…Das scheint die Auffassung der Verwaltung jedenfalls bei der Entscheidung zum Bau des Zauns unter der Kersten-Miles-Brücke zu sein. Auf eine Anfrage der Linksfraktion Hamburg Mitte wurde jedenfalls mitgeteilt, dass das Fachamt Management des öffentlichen Raums in der Woche vom 14.- 19. August, nach einer Ausschreibung, die ja schon in den Wochen davor passiert sein muss, einen Auftrag zum Bau des Zaunes vergeben hat. In der nachfolgenden Woche wurde der Zaun errichtet. Die Verwaltung unterrichtete die Abgeordneten in keinem Ausschuss über den Bau des Zaunes.
Die Anfrage ergab weiter, dass die „Baumaßnahme“ ausgerechnet aus dem Haushaltstitel „Instandsetzung, Neuanlage und Umgestaltung von Grünanlagen und Spielplätzen.“ bezahlt wurde.
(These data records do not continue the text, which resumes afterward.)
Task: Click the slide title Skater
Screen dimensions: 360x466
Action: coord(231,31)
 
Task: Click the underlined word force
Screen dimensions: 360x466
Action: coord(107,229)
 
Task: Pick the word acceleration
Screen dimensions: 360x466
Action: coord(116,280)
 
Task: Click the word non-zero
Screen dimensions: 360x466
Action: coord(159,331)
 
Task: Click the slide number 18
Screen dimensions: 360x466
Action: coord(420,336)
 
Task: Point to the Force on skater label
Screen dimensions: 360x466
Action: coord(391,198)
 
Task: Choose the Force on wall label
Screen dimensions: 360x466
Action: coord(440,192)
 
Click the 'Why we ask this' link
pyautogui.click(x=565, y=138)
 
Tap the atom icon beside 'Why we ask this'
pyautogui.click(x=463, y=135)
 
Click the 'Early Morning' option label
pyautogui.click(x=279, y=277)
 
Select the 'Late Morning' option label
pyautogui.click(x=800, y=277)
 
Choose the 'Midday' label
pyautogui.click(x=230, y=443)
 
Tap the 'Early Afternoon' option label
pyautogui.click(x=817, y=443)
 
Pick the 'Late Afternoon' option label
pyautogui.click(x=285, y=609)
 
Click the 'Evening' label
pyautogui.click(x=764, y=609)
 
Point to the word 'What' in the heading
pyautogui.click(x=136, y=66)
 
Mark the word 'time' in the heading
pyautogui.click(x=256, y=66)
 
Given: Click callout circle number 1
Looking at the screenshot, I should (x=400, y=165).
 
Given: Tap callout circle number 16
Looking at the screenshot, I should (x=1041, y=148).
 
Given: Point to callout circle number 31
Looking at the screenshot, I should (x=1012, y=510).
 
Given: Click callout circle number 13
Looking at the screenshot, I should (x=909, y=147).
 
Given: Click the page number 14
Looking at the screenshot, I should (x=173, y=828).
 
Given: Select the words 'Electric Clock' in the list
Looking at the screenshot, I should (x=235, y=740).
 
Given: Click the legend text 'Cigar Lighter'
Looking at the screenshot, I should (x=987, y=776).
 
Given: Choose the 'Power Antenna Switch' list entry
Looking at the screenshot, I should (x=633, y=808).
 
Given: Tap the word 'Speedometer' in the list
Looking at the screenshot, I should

Also aus jenem Finanztopf, zu dem die Verwaltung noch im April Folgendes feststellte:
„Die finanzielle Situation des Fachamtes MR wird sich für den Grün-Bereich ab 2011 nach derzeitigem Stand der Dinge deutlich verschlechtern. … Mit den zukünftig noch verfügbaren finanziellen Mitteln bestehen kaum Möglichkeiten zur Um- / Neugestaltung (Aufwertung) sowie nachhaltigen Pflege / Instandsetzung von Grünanlagen und Spielplätzen. … Das Fachamt MR hat für das Jahr 2011 im Prinzip keinen Handlungsspielraum, da fast alle verfügbaren Mittel für bereits im Bau befindliche (d. h. 2010 begonnene und zwischenzeitlich nahezu fertig gestellte) Projekte eingesetzt werden müssen.“
Renate Hercher-Reis, haushaltspolitische Sprecherin der LINKEN Bezirksfraktion in Mitte beklagt: „Diese Mittelverwendung ist besonders ärgerlich, da hier zum einen Gelder, die anderswo dringend gebraucht werden, verschwendet, zum anderen die Mitwirkungsrechte des Parlaments missachtet wurden.“
DIE LINKE stellt fest: Die Bezirksversammlungen werden von den Bürgerinnen und Bürgern gewählt, damit sie die Verwaltung kontrollieren und für das Wohl der Wählerinnen und Wähler sorgen und deren Willen umsetzen. Es ist mit Sicherheit nicht zum Wohl der Bevölkerung, wenn in Hamburg Mitte hohe Beträge zur Verdrängung von Obdachlosen ausgegeben werden, die die Touristen stören könnten. Stattdessen sollten diese Mittel in Maßnahmen zur Verbesserung der Lebensumstände der Menschen in Mitte ausgegeben werden.